Artist Nation depreciation and amortization expense increased $16.3 million during the year ended December 31, 2008 as compared to the same period of the prior year primarily due to amortization of the intangible assets resulting from the acquisition of Signatures and intangible assets associated with certain artist rights agreements.

Excluding the impact of the goodwill impairment of $80.7 million, the operating loss for Artist Nation increased $29.1 million primarily as result of the decreased volume of global tours, increased headcount for artist services and increased amortization of the intangible assets for artists rights agreements, partially offset by increased sponsorship.

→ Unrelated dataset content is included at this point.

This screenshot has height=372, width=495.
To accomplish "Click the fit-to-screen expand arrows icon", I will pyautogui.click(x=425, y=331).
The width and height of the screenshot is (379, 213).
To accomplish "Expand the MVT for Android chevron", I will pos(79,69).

Year Ended 2007 Compared to Year Ended 2006

Artist Nation revenue decreased $29.1 million, or 5%, during the year ended December 31, 2007 as compared to the same period of the prior year primarily due to a decline in global touring revenue due to a decrease in the average ticket price and volume and mix of tours. Tours during 2007 included The Rolling Stones, The Who, Barbra Streisand, The Police and Genesis. This decrease was partially offset by incremental revenue of $107.5 million related to our acquisitions of CPI, TRUNK, Ltd., or Trunk, and Musictoday, LLC, or Musictoday, during the second and third quarters of 2006 and Anthill during the fourth quarter of 2007.

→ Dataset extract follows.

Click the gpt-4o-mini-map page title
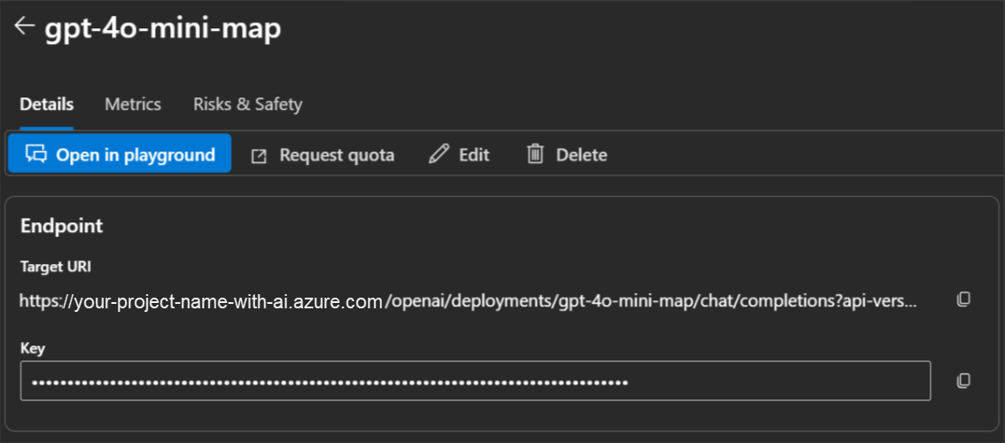Viewport: 1005px width, 443px height. coord(163,28)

Artist Nation direct operating expenses decreased $25.8 million, or 5%, during the year ended December 31, 2007 as compared to the same period of the prior year primarily due to a decline in direct operating expenses for global tours due to the timing and mix of tours in 2007 as compared to 2006. This decrease was partially offset by incremental direct operating expenses of $87.4 million related to our acquisitions of CPI, Trunk and Musictoday during 2006 and Anthill during 2007.

Artist Nation selling, general and administrative expenses increased $24.4 million, during the year ended December 31, 2007 as compared to the same period of the prior year primarily due to incremental expenses of $18.1 million related to our 2006 acquisitions of CPI, Trunk and Musictoday and our 2007 acquisition of Anthill. In addition, we experienced an increase in selling, general and administrative expenses due to increased salary and consultant expense related to increased headcount and activity for Artists Services as we built the infrastructure of this division.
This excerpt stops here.